|Reflections; Turning trees in the River Eden|
It was a joy to be out with wonderful, stormy sky-scapes above the open fields.
Very well equipped in my red boots. Note - no green wellies here!
A friendly face. One of the fields is full of heifers in calf.
There are berries everywhere in the hedgerows this year. Country folk-lore says this means a hard winter. I sincerely hope not!
And I found a gigantic wild Verbascum, much, much taller than me, encrusted with seeds.
Then there were trees, leaning precariously out over the water; trees that have died, but not yet been swept away by the floods. Some of them have been colonised by moss and grasses. I wonder if this one will still be there in the spring?

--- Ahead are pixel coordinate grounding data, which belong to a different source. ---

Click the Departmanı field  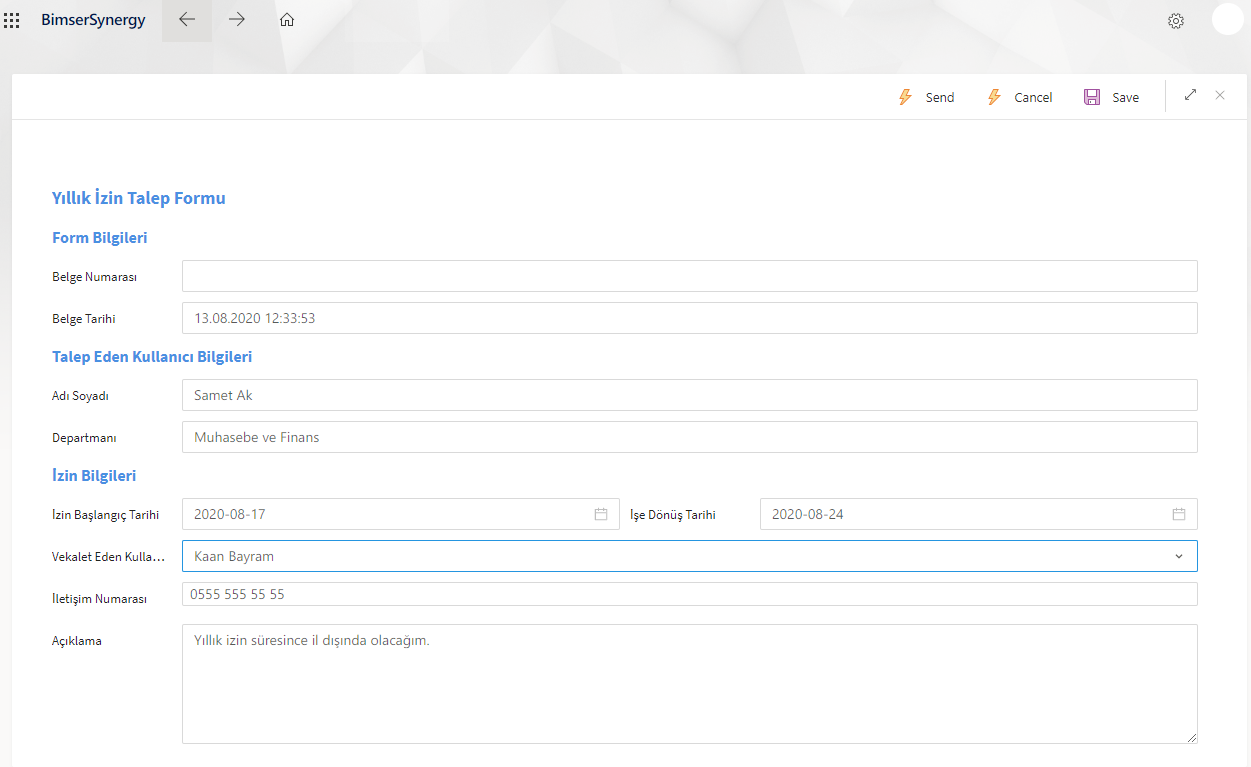pos(689,437)
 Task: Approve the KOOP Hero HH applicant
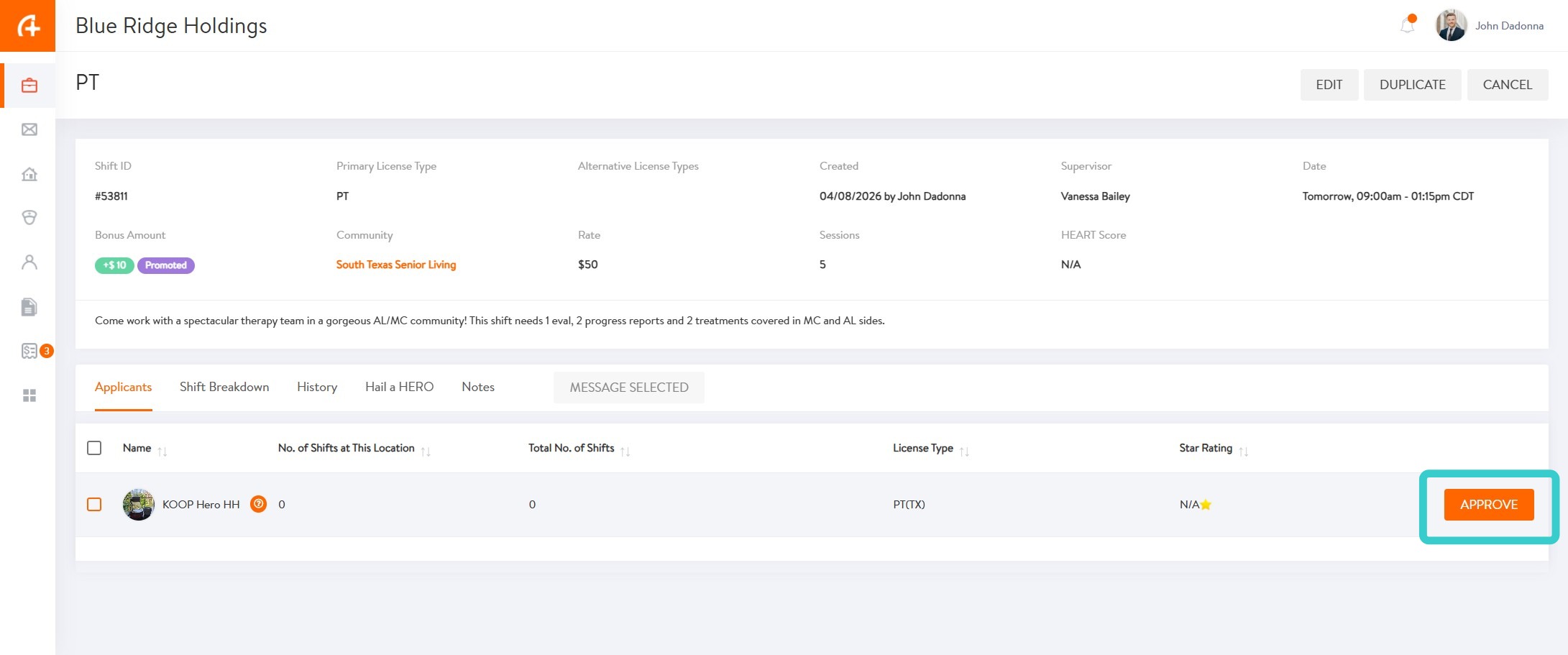(1488, 505)
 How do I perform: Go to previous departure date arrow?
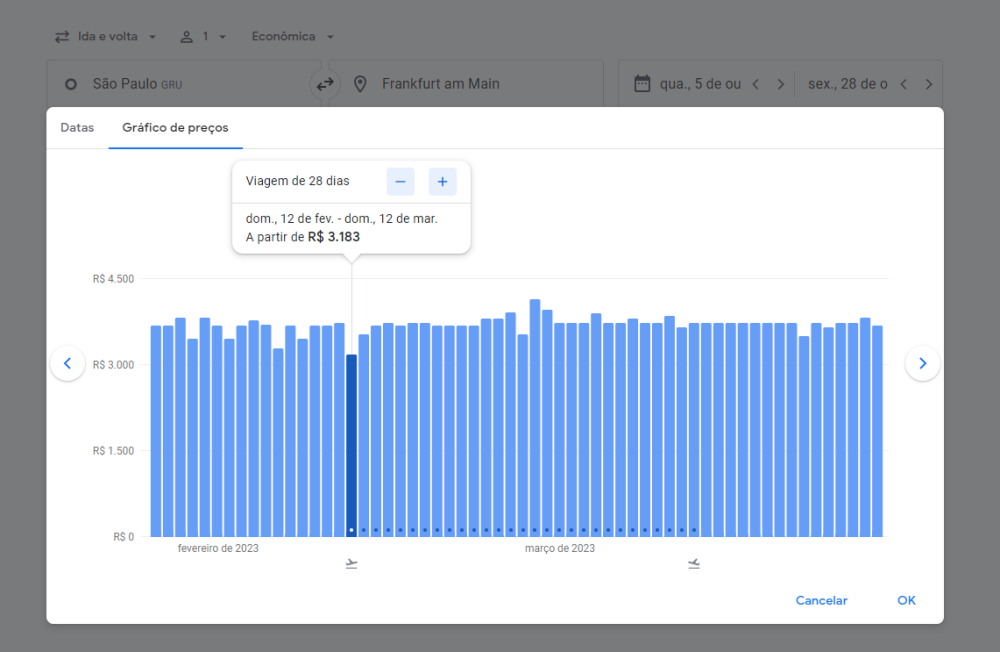coord(756,85)
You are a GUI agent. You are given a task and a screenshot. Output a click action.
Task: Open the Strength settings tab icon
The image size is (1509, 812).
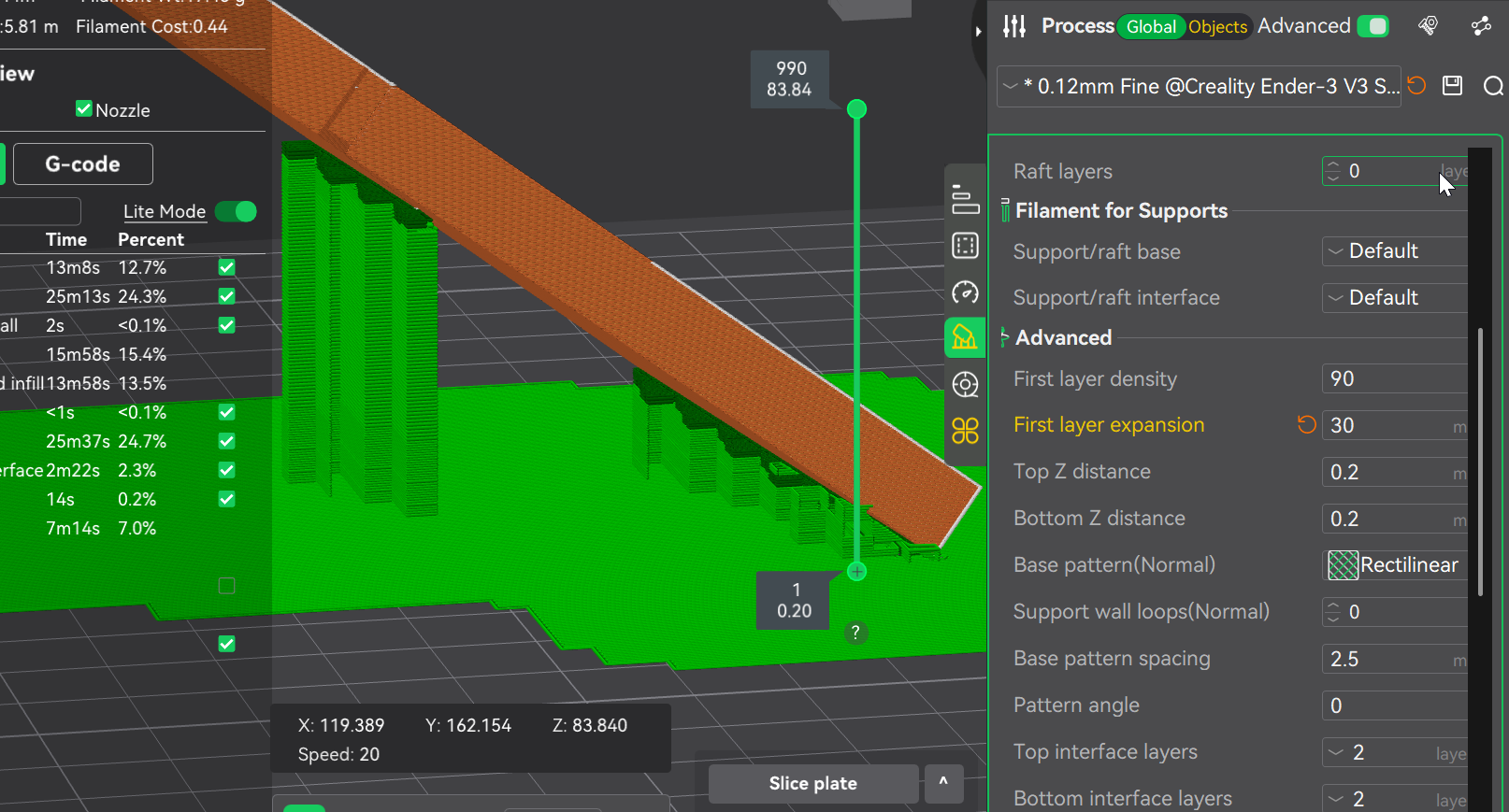point(965,246)

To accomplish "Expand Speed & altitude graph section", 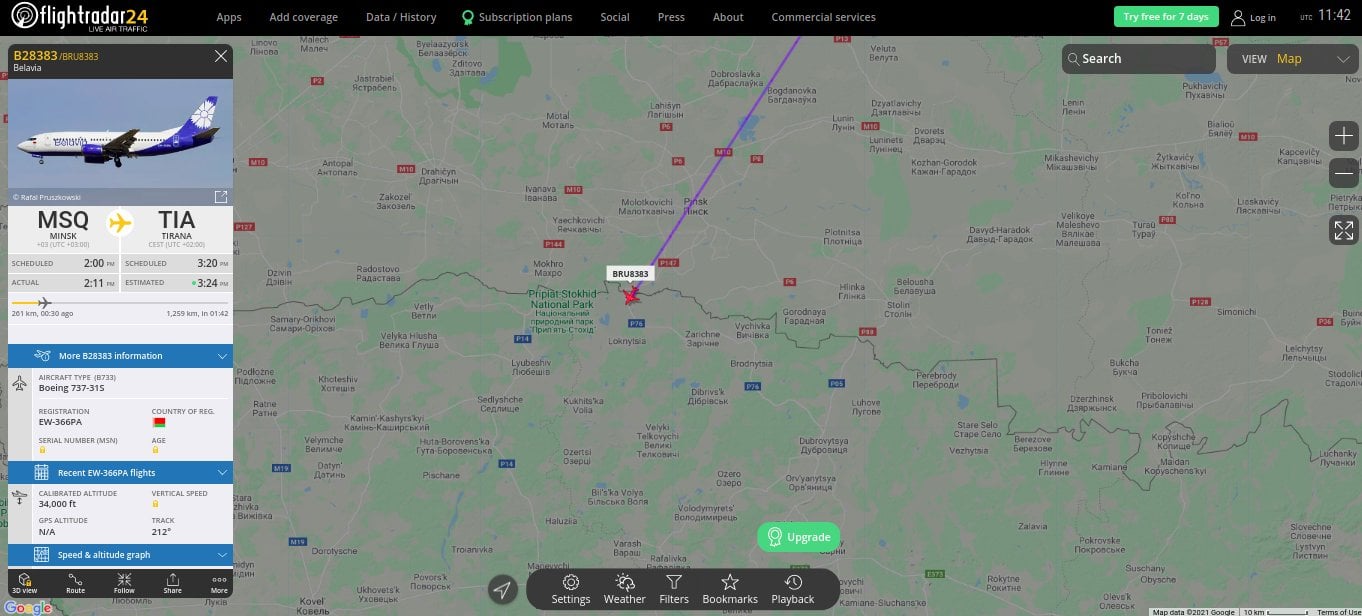I will click(120, 555).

Finally I reach my favourite view - one I've been photographing all year, noting the changes. A shaft of sunlight just illuminates the field as I get out the camera. It may look beautiful, but these fields are unnaturally green in a marginal area of reclaimed land where they would once have been full of rushes and coarse moor grass like the fells behind them. Fertilisers and weed killers create this manicured landscape, and the harmful run-off ends up in the river. It's not so many years ago when a leakage from one of the farms up here killed every single living thing in the river. We're still recovering, though the salmon population has never risen to its original level. It's very sad that even here in this rural paradise we continually have to contend with pollution.
Home again, where the Mill stands on the riverbank with its feet almost in the water. It seems unimaginable that the river, in December 2015, reached half way up the building. Inside, things are still in a ruinous state. Like many others in the Eden valley, we are still waiting for essential repairs to the property. Fingers crossed it won't be too long now! Luckily I live on the top floor.